Quizás recuerden que, en los años 80, se consideró a Japón como la siguiente superpotencia económica, que desplazaría a Estados Unidos.
Desde entonces la caída ha sido larga. En los años 90, la “burbuja económica” causada por los precios altos de las acciones y las propiedades inmobiliarias explotó.
Desde 2000, el crecimiento económico ha promediado menos de un 1 por ciento anual.
La deuda del gobierno ha crecido a un 214 por ciento de la economía (producto bruto interno), alrededor del doble del nivel de la mayoría de los países avanzados.
Para reactivar la economía, Abe ha propuesto un paquete de “estímulo” de 114 mil millones de dólares y ha presionado al Banco de Japón (BDJ) para facilitar el crédito.
Son medidas conocidas. Durante años, los gobiernos de Japón han adoptado planes de estímulo.
En 1999, redujo las tasas a corto plazo a casi cero.
Nada de ello restauró los días de gloria de Japón.

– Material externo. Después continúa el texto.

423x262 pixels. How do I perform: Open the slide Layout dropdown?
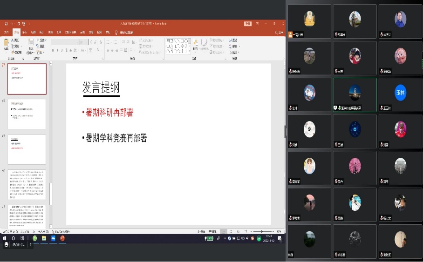pos(41,40)
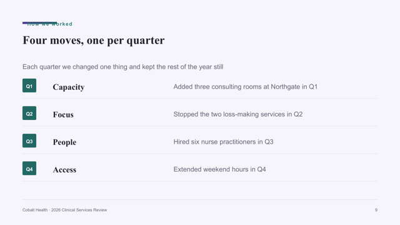
Task: Click the Q2 quarter badge
Action: (29, 113)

Hasta mediados de los años 80, Japón se basó en un crecimiento impulsado por las exportaciones.
Toyota, Panasonic y otras multinacionales parecieron invencibles. Las exportaciones y las inversiones en nuevas fábricas proporcionaron el principal motor de crecimiento.
Lamentablemente para Japón, los desarrollos de los años 80 condenaron ese modelo.
Y la emergencia de otros productores asiáticos de costes bajos como Corea del Sur y Taiwán, Tailandia, Malasia y China, desplazaron a Japón como plataforma de exportaciones.
Así pues, el motor de crecimiento se ralentizó.
Las políticas de estímulo han sido el sustituto. Para combatir las recesiones profundas se justifican; el estímulo de 2009 del presidente Obama era necesario.
Pero se supone que el estímulo debe ser temporario. Se supone que debe “hacer arrancar la economía”.
La expansión debe sostenerse a sí misma. En Japón, esa transición nunca tuvo lugar.
El período mayor de crecimiento (2002-07) dependió en gran medida de un yen barato que revivió el modelo de exportaciones.
La lección es que los enormes déficits presupuestarios y tasas de interés ultrabajas tienen límites y pueden ser contraproducentes.
Para utilizar una manoseada metáfora: el estímulo se convierte en un narcótico.
La gente se siente mejor durante un tiempo, pero después, el efecto se va.
La economía necesita entonces una nueva dosis. El exceso de dosis genera problemas nuevos (deuda excesiva, “burbujas” de bienes, inflación). Eso ya ocurrió en Japón.
El país está atrapado en una trampa. Por un lado, necesita del estímulo para crecer. Por otro, la deuda de los estímulos pasados amenaza el crecimiento.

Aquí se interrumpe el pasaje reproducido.